— START Extract —
Our proprietary Battery Management System (BMS) samples at 100 Hz, which is roughly 100 times faster than typical commercial packs. This enables real-time monitoring of battery state of health and highly accurate predictions of future performance, state of charge, and state of function. The result is a safer, longer-lasting battery with exceptional fast-charging capability.

We designed the entire battery manufacturing line for high-volume automation using low-cost, highly reliable components. It can complete a weld every 500 milliseconds, giving us the capacity to produce 10,000 batteries per year. A key innovation to 1X Battery Pack production includes innovative side-cooling on both the top and bottom of the battery pack. This approach delivers superior thermal management while supporting rapid, scalable production.

The outcome is a battery that combines industry-leading safety, reliability, fast-charging, and longevity at the lowest possible cost.

Every NEO rolling off the production line comes equipped with the latest 

 embedded in the NEO Cortex. This integration enables powerful real-time AI inference directly on the robot for safety-critical functions, perception, reasoning, and decision-making—without heavy cloud computing.

NEO Cortex, AKA NEO’s brain, tightly integrates on-board compute with custom sensors including dual 8.85MP 90Hz stereo fisheye cameras, beam-forming microphones for directional audio, IMUs and more. Each component is mounted on a custom racking engineered and built in-house, paired with a thermal management system that keeps powerful hardware running efficiently and whisper-quiet.

The first NEO took 1 year to go from CAD to walking its first steps. The latest version, produced in our Hayward Facility, went from CAD to walking in just 1 month.

This acceleration is powered by our NPI line co-located near the Machine Park, where hardware design and manufacturing engineers can go from CAD release to physical parts in as little as a few hours. These rapid prototypes allow us to test new designs, identify issues, and implement solutions at an unprecedented pace– all before new designs are released to mass production.
— END Extract —
◆ **Given problem**
In the NEO manufacturing text, how often can the battery manufacturing line complete a weld? The data that follows has no connection to the text above.
— START Raw data —
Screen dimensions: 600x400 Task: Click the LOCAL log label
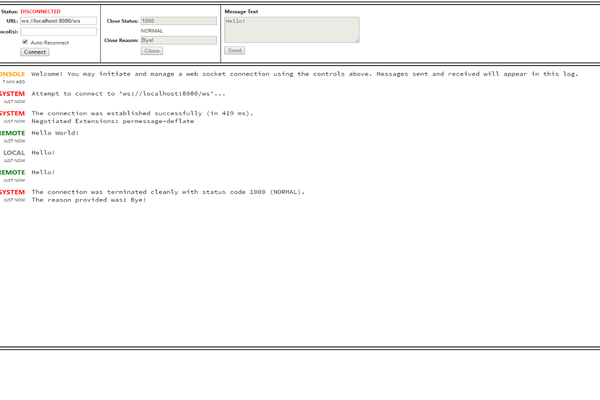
— END Raw data —
◆ **Written answer**
Every 500 milliseconds.